Reasons for Hard Forks
Developers may implement hard forks to address security risks, add functionality, or reverse transactions, as seen in the Ethereum blockchain’s hard fork to address the DAO hack.
Following the incident, the Ethereum community overwhelmingly opted for a hard fork to reverse transactions that resulted in the theft of millions of dollars in digital currency by an unidentified hacker. This hard fork also refunded ether (ETH) funds to DAO token holders.1
The rigid fork plan did not erase network transactions. Instead, it moved DAO funds to a new smart contract, allowing original owners to withdraw them.
DAO token holders could withdraw ETH at 1 ETH for every 100 DAO. DAO curators removed and distributed any surplus tokens or ether left after the hard fork to offer “failsafe protection” for the organization.
Hard vs. Soft Forks
Hard and soft forks involve updating a cryptocurrency platform’s code, leaving the old version on the network while creating the new one.
When users implement the upgrade, only one blockchain will remain legitimate after a soft fork. The old and new blockchains coexist with a hard fork, requiring software updates to follow the new rules. Hard forks break into two blockchains, whereas soft forks split into one.

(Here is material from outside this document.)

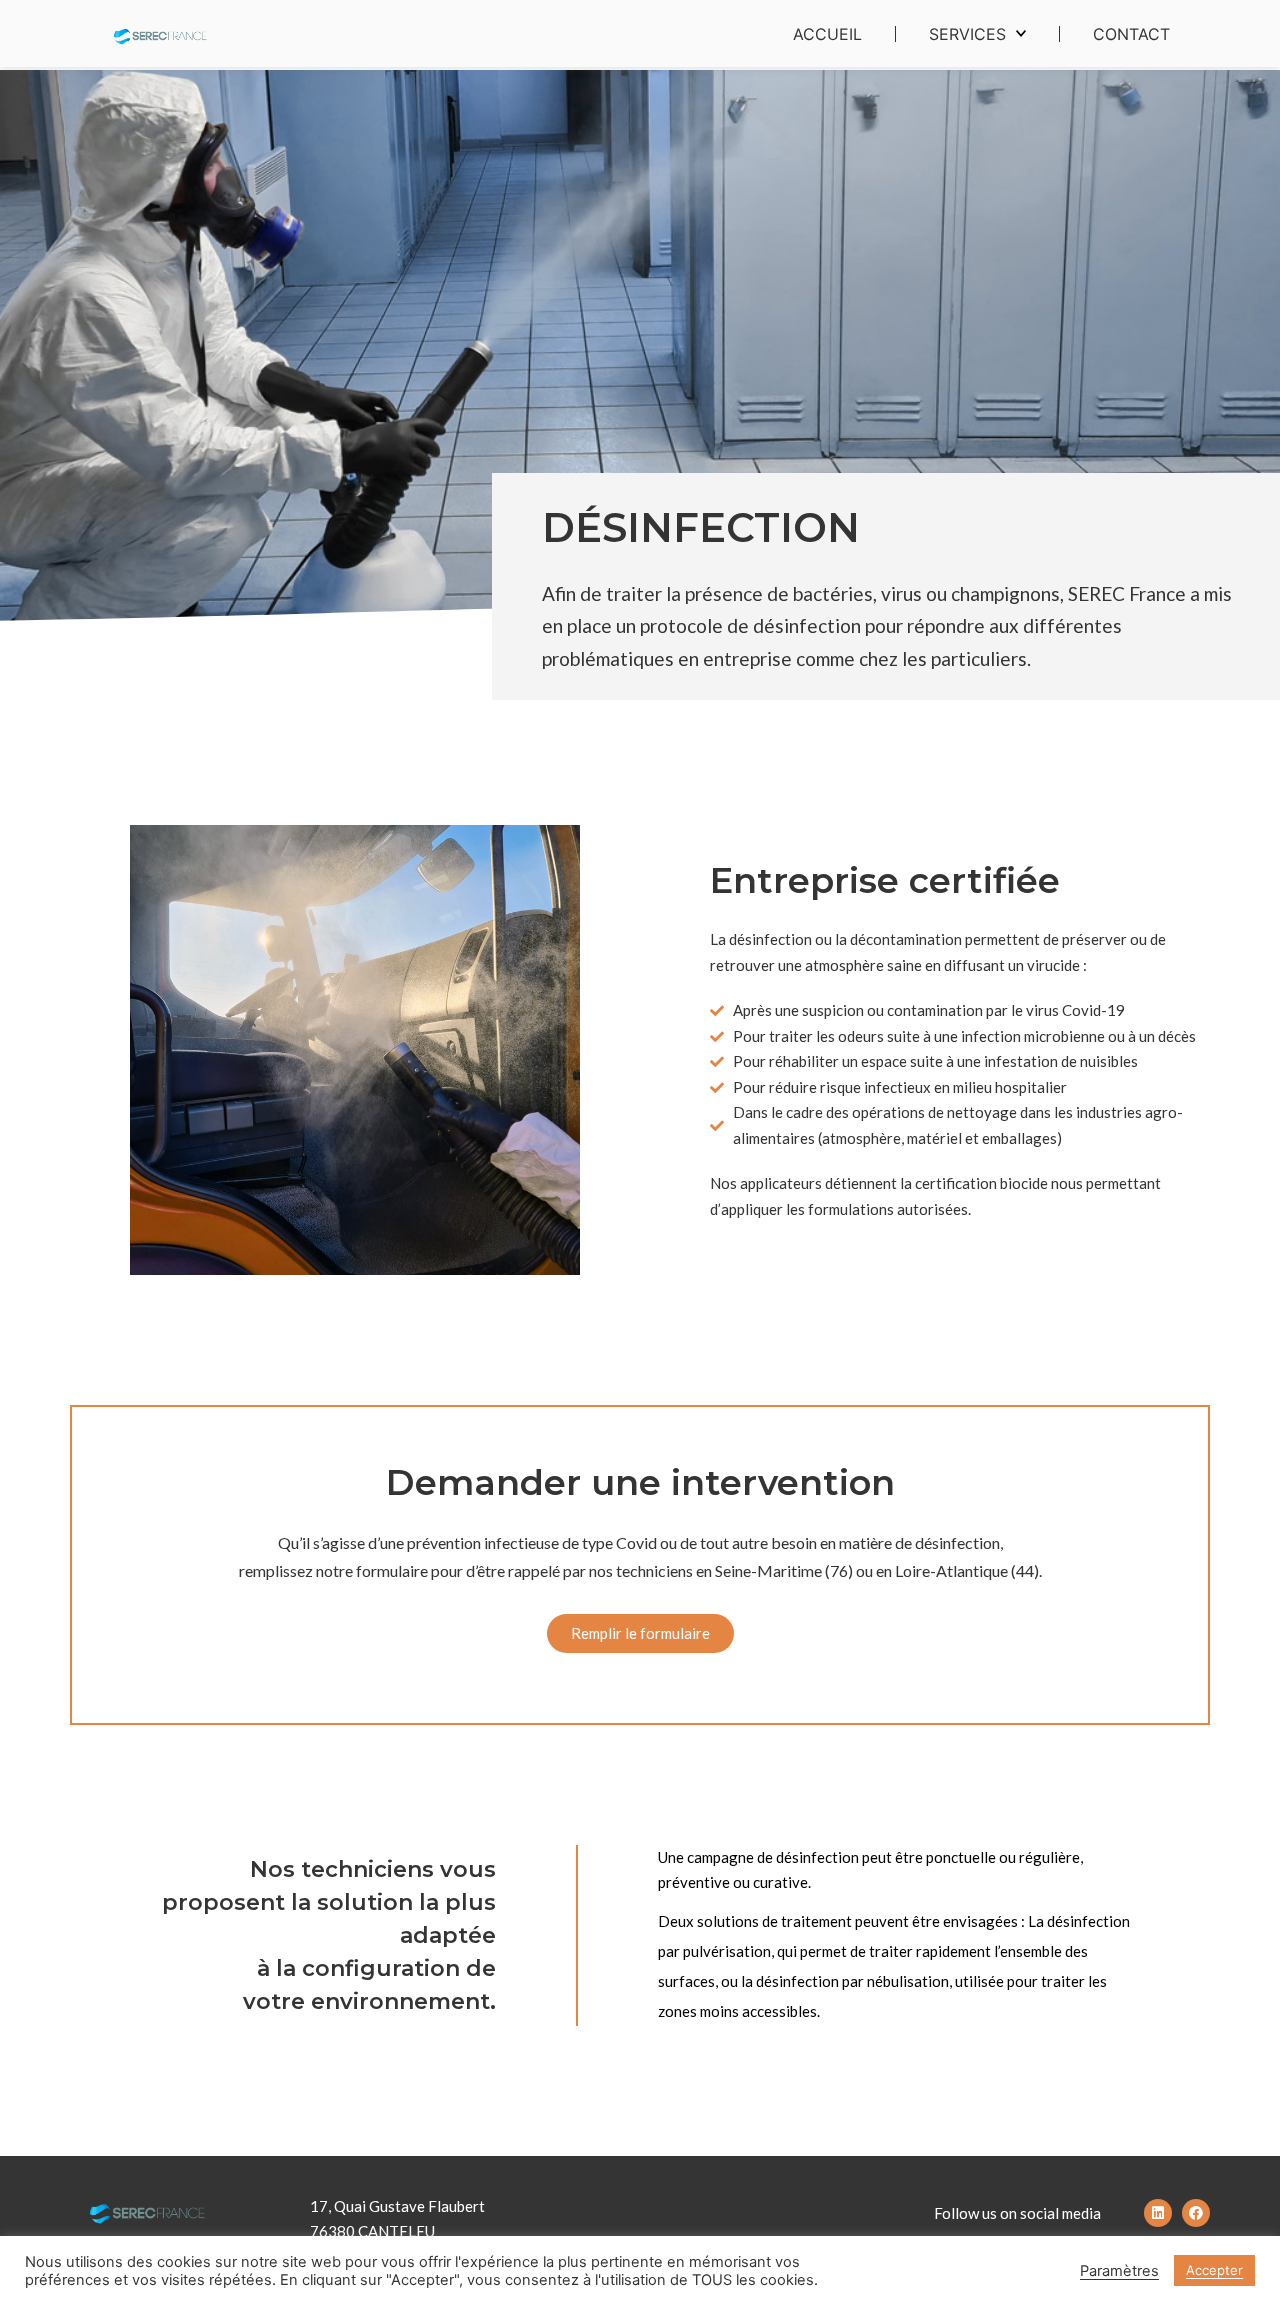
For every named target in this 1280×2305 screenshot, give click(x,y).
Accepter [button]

Even if a soft fork looks fine, most users and developers prefer a hard fork due to security differences. Overhauling blockchain blocks involves a lot of computer effort, but hard forks provide more privacy than soft forks.
Conclusion
- Hard forks are drastic changes to a blockchain network’s protocol that create two branches: one that follows the old protocol and one that follows the new one.
- Hard forks provide token holders on the original blockchain tokens in the new fork, but miners must pick which blockchain to validate.
- Hard forks may happen in any blockchain, not just Bitcoin (which spawned Bitcoin Cash and SV).